1. Inginiyakala massacre 05.06.1956

In the 1940s, the Minister of Agriculture at that time created
several Sinhala settlements in the Amparai district using state funds. The minister created the Galoya development scheme in the Amparai district and the Kantalai and Allai development scheme in the Trincomalee district and brought. Sinhala settlers for these schemes from other districts. They were given several incentives. Police and military protection were given as well. Buddhist temples were built and big bells were fixed to these temples. An arbitrary declaration was made that wherever the ringing of these bells could be heard are lands belonging to Sinhala Buddhist people. In this land grab, land belonging to Tamils and Muslims were confiscated.Thikavabi is a Sinhala settlement created in this manner. In the parliamentary elections of 1956, S W R D Bandaranayake was elected as the new prime minister.  He submitted to the parliament the Sinhala Only law which was his campaign promise.

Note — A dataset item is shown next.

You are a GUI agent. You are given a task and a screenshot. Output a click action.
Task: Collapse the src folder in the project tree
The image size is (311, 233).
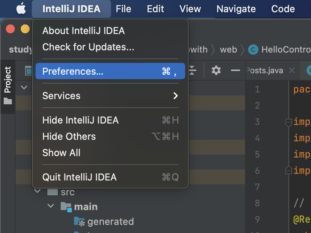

The main Tamil political party of that time decided to protest this law peacefully. On 05.06.1956, it launched a Satyagragha protest in front of the old parliament building in the Gale Face beach in Colombo. Tamil politicians from all political parties joined in this protest. Fr Thaninayagam, a priest and a world famous Tamil language expert also joined the protest. This protest was attacked by Sinhala thugs on that same day it was launched. Following this attack shops in Colombo owned by Tamils were looted and then the shops were burnt down. Tamil people were attacked. Echoing this violence, pogrom against Tamils broke out throughout the island. In the Amparai district the recently settled Sinhala thugs started violent attacks against  Tamils. 150 Tamils working in a sugar cane farm and factory in Inginiyagala under the Galoya scheme were killed. The bodies of the dead and injured were thrown on a fire. This is the first large scale massacre of Tamil in the island and many more followed over the following decades.